• Quoted text:
- - -
HISTORY: Enact. Acts 1994, ch. 508, § 48, effective July 15, 1994; 2021 ch. 185, § 127, effective June 29, 2021.

154.35-020. Kentucky Research and Development Infrastructure — Location of research centers — Integration of basic research centers and applied research centers.

  1. The Kentucky Science and Technology Council, Inc., is authorized to establish the Kentucky Research and Development Infrastructure in accordance with guidelines developed and adopted by the Cabinet for Economic Development and the council. The infrastructure, subject to qualification by the contracting universities in accordance with agreements between the council and the universities, shall consist of up to two (2) basic research centers and up to six (6) applied research centers located as follows:
    1. A basic research center under contract with the University of Kentucky;
    2. A basic research center under contract with the University of Louisville;
    3. An applied research center to serve the central Kentucky area under contract with the University of Kentucky and Eastern Kentucky University;
    4. An applied research center to serve the west central Kentucky area under contract with the University of Louisville and Kentucky State University;
    5. An applied research center to serve the eastern Kentucky area under contract with Morehead State University;
    6. An applied research center to serve the western Kentucky area under contract with Western Kentucky University;
    7. An applied research center to serve the far western Kentucky area under contract with Murray State University; and
    8. An applied research center to serve the northern Kentucky area under contract with Northern Kentucky University.
  2. The basic research centers under contract with the University of Kentucky and the University of Louisville may be integrated with the applied research centers under contract with those institutions.

History. Enact. Acts 1994, ch. 508, § 47, effective July 15, 1994.

154.35-030. Powers and authority of council.

The council shall have all the powers and authority, not explicitly prohibited by statute, necessary and convenient to carry out and effectuate the purposes of KRS 154.35-010 to 154.35-055 , including, but not limited to:

  1. Entering into contracts or agreements necessary or incidental to the performance of its duties, functions, and responsibilities;
  2. Soliciting, borrowing, accepting, receiving, and expending funds from any public or private source, including, but not limited to, general fund appropriations of the Commonwealth of Kentucky, grants or contributions of money, property, labor, or other things of value to be used to carry out the infrastructure’s operations, functions, and responsibilities; and
  3. Negotiating royalty payments on patents and licenses for innovations or inventions arising in the course of research conducted by the infrastructure’s centers.
- - -
• Data extract:
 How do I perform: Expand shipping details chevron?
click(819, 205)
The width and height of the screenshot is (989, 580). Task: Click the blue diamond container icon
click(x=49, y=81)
- - -
• To do: Copy out the Kentucky statute text above in full, word for word.

• Solution to this task:
HISTORY: Enact. Acts 1994, ch. 508, § 48, effective July 15, 1994; 2021 ch. 185, § 127, effective June 29, 2021.

154.35-020. Kentucky Research and Development Infrastructure — Location of research centers — Integration of basic research centers and applied research centers.

  1. The Kentucky Science and Technology Council, Inc., is authorized to establish the Kentucky Research and Development Infrastructure in accordance with guidelines developed and adopted by the Cabinet for Economic Development and the council. The infrastructure, subject to qualification by the contracting universities in accordance with agreements between the council and the universities, shall consist of up to two (2) basic research centers and up to six (6) applied research centers located as follows:
    1. A basic research center under contract with the University of Kentucky;
    2. A basic research center under contract with the University of Louisville;
    3. An applied research center to serve the central Kentucky area under contract with the University of Kentucky and Eastern Kentucky University;
    4. An applied research center to serve the west central Kentucky area under contract with the University of Louisville and Kentucky State University;
    5. An applied research center to serve the eastern Kentucky area under contract with Morehead State University;
    6. An applied research center to serve the western Kentucky area under contract with Western Kentucky University;
    7. An applied research center to serve the far western Kentucky area under contract with Murray State University; and
    8. An applied research center to serve the northern Kentucky area under contract with Northern Kentucky University.
  2. The basic research centers under contract with the University of Kentucky and the University of Louisville may be integrated with the applied research centers under contract with those institutions.

History. Enact. Acts 1994, ch. 508, § 47, effective July 15, 1994.

154.35-030. Powers and authority of council.

The council shall have all the powers and authority, not explicitly prohibited by statute, necessary and convenient to carry out and effectuate the purposes of KRS 154.35-010 to 154.35-055 , including, but not limited to:

  1. Entering into contracts or agreements necessary or incidental to the performance of its duties, functions, and responsibilities;
  2. Soliciting, borrowing, accepting, receiving, and expending funds from any public or private source, including, but not limited to, general fund appropriations of the Commonwealth of Kentucky, grants or contributions of money, property, labor, or other things of value to be used to carry out the infrastructure’s operations, functions, and responsibilities; and
  3. Negotiating royalty payments on patents and licenses for innovations or inventions arising in the course of research conducted by the infrastructure’s centers.